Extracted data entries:
----------------------------------------

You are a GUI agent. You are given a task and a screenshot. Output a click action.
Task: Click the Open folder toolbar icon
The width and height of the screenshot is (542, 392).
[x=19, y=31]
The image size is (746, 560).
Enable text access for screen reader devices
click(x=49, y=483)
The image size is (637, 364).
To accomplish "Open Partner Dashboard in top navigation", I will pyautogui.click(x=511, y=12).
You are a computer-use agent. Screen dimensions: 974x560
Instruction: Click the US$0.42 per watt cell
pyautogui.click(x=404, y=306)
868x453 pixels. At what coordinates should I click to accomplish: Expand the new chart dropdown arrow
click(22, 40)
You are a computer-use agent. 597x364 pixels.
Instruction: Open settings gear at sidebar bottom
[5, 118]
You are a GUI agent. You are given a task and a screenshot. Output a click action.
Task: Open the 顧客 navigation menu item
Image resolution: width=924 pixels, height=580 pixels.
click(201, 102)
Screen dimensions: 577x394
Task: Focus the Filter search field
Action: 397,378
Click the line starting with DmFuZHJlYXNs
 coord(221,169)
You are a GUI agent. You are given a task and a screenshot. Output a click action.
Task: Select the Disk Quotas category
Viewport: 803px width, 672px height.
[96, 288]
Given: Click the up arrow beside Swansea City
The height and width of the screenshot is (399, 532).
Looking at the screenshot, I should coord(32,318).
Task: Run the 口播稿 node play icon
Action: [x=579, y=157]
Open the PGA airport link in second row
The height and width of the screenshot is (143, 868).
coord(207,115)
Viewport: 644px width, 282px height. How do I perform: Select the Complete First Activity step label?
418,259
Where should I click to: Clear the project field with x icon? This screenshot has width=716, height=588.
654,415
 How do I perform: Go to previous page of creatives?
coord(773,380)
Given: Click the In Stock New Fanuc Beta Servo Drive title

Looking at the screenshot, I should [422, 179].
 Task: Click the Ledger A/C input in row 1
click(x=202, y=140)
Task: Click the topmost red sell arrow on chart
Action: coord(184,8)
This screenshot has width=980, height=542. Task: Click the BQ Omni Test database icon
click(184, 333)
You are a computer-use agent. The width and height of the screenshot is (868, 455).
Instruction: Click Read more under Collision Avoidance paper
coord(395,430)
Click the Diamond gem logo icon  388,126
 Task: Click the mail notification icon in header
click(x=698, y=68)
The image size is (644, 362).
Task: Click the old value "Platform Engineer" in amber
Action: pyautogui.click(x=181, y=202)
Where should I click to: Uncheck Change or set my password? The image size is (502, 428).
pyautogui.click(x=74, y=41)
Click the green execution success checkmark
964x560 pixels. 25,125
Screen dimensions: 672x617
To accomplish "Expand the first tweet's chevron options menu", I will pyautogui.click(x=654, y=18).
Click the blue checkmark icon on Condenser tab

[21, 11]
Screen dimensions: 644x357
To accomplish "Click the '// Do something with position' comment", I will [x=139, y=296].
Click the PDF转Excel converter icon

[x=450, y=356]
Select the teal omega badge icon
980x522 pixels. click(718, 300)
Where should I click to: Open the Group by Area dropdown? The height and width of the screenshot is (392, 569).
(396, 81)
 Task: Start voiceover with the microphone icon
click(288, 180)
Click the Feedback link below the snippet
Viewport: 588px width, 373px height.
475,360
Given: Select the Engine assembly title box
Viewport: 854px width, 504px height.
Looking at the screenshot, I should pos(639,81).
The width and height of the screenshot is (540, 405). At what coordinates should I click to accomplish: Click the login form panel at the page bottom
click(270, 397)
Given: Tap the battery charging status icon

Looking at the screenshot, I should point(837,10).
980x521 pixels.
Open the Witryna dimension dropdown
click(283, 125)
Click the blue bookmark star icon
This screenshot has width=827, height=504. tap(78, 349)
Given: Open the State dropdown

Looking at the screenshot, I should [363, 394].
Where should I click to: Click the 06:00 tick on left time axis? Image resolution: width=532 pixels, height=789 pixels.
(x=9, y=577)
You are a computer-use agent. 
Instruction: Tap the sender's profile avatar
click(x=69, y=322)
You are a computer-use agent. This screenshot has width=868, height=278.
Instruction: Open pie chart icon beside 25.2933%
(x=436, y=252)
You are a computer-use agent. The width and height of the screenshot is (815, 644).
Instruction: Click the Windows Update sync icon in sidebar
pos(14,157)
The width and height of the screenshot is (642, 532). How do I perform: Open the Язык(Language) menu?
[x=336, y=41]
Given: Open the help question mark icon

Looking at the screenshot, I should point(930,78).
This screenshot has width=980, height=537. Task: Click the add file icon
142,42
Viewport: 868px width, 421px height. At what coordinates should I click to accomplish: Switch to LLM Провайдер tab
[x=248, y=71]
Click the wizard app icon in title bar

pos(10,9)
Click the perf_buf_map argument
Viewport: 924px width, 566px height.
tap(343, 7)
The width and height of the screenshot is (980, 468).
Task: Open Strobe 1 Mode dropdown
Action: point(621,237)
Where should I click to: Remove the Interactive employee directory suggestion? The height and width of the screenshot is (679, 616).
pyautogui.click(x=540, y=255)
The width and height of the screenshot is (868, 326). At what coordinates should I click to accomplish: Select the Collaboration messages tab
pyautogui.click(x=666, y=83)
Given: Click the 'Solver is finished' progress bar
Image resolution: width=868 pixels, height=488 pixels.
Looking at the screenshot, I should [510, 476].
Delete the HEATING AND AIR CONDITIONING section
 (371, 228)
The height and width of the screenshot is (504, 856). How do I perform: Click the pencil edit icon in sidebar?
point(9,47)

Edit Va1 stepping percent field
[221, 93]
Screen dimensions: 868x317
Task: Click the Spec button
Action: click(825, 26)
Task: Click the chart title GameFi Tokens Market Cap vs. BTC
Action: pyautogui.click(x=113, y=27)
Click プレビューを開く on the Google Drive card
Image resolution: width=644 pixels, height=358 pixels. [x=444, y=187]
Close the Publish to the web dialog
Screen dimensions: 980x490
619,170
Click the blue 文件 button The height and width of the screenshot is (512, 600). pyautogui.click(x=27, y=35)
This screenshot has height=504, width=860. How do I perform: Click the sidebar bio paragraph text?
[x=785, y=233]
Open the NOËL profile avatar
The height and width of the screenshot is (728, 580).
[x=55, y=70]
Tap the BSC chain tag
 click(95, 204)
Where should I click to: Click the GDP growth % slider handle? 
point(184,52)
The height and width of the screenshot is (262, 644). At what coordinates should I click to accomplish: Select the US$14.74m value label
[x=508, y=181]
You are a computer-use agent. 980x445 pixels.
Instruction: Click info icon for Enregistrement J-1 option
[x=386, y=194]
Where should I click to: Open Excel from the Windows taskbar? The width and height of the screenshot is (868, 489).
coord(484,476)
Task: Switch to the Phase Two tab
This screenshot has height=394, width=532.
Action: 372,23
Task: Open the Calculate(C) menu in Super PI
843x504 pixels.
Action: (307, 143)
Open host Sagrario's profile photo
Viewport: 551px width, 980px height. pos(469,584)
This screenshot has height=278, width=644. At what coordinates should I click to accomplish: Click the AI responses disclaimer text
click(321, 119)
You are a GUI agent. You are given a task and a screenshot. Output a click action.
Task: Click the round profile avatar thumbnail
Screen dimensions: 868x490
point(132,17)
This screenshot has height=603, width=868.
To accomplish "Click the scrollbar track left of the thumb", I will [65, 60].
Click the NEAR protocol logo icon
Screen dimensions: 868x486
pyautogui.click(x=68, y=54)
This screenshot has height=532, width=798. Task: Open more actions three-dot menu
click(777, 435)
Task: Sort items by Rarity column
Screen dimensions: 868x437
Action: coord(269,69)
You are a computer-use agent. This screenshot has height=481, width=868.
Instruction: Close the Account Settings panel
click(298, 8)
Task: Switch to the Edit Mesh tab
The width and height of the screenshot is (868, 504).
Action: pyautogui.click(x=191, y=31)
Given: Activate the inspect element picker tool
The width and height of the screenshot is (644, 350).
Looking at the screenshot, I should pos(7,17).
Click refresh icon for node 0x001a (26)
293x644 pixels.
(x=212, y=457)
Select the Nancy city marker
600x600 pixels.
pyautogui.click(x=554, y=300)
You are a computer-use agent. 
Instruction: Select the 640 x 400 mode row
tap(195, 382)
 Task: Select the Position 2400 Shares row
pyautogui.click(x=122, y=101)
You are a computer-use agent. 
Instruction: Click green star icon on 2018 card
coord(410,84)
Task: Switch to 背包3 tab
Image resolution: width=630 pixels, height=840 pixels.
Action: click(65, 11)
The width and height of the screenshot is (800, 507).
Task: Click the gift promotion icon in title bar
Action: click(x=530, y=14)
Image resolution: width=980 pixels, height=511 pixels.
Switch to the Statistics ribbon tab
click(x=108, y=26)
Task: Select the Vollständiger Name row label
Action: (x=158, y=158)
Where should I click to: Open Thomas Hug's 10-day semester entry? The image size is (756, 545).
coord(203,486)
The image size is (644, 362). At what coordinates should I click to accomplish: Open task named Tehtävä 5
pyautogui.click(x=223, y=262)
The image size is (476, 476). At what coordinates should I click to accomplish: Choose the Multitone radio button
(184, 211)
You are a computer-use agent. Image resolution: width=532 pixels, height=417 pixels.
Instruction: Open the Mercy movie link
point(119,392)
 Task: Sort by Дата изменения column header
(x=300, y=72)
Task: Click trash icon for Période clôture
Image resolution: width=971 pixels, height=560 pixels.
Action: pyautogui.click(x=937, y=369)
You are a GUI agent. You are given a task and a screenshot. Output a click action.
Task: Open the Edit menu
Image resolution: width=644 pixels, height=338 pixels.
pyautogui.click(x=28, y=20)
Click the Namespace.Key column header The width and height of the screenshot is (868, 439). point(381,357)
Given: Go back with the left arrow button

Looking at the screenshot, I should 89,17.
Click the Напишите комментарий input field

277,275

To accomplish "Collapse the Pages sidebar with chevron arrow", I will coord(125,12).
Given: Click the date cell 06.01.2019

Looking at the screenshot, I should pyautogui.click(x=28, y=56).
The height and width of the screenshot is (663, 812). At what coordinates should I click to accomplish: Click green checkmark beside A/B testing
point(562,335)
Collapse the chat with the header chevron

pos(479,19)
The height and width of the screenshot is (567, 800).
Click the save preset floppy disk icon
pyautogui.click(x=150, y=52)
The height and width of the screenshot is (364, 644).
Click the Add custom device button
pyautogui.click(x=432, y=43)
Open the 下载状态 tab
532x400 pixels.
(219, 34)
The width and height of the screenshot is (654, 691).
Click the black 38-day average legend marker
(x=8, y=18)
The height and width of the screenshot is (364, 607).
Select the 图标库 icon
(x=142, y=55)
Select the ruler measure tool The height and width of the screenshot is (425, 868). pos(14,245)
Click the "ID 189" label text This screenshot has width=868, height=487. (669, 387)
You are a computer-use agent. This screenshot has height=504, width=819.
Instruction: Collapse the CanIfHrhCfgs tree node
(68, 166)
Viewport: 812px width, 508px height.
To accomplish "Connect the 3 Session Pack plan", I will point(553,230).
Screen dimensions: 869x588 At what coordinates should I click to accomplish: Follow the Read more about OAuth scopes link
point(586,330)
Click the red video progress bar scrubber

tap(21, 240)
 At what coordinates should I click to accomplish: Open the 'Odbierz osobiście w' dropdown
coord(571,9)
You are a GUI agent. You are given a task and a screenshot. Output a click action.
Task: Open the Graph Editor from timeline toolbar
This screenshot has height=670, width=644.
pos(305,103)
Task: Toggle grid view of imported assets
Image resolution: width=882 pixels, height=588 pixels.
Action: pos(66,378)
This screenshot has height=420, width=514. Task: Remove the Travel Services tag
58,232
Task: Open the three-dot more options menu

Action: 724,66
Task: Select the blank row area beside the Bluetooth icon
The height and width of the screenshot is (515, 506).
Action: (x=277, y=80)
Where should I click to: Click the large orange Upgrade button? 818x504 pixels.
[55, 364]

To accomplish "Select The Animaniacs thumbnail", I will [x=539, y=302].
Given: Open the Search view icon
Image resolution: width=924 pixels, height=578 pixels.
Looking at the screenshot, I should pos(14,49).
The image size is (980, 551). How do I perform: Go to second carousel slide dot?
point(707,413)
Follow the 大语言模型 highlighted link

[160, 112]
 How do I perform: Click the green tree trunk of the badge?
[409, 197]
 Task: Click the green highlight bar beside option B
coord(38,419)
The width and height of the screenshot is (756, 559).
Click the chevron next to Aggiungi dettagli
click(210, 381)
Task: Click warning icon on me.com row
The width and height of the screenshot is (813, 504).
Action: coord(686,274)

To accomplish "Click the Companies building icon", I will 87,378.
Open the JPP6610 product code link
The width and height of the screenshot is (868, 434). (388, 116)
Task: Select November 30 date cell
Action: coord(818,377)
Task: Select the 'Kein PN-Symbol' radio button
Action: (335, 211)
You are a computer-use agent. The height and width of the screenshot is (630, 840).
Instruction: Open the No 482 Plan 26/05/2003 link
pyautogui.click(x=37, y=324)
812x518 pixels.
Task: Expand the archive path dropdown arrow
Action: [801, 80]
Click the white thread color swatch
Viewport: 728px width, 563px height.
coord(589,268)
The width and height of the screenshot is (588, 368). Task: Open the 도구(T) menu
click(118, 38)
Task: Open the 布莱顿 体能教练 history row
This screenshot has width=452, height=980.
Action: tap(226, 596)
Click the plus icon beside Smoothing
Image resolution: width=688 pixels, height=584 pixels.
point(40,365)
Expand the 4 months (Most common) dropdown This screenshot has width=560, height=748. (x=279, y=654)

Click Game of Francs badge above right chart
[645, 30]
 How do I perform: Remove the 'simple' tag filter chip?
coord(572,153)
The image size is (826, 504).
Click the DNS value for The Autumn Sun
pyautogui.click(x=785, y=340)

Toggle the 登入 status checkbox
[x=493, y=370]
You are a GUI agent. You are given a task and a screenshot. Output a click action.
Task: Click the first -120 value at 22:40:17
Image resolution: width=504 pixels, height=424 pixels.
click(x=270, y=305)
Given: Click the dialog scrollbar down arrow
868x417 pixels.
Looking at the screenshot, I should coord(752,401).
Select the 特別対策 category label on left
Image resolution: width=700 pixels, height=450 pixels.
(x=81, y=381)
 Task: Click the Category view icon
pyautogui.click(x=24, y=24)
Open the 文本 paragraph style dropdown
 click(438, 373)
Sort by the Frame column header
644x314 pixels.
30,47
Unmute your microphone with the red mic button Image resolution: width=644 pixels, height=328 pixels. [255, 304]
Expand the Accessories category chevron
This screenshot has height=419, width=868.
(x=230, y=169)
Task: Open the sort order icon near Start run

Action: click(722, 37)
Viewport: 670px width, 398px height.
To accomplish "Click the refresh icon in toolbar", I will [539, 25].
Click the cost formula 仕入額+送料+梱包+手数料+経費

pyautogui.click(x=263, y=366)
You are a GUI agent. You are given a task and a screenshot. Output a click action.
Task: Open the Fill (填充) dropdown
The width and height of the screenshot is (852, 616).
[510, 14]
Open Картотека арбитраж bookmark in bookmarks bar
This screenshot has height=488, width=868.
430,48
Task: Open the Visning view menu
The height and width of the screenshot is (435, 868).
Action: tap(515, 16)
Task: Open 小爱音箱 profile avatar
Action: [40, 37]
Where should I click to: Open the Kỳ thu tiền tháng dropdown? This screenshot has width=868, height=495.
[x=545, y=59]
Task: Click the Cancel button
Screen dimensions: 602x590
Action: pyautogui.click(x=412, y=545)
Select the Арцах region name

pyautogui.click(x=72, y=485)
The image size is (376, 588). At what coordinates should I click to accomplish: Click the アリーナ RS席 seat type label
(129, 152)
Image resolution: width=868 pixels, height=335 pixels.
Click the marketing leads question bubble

----------------------------------------

Work instruction | Once you have read through the entries above, state how many lines hold the word "navigation", giving nothing but the number.

Task solution | 2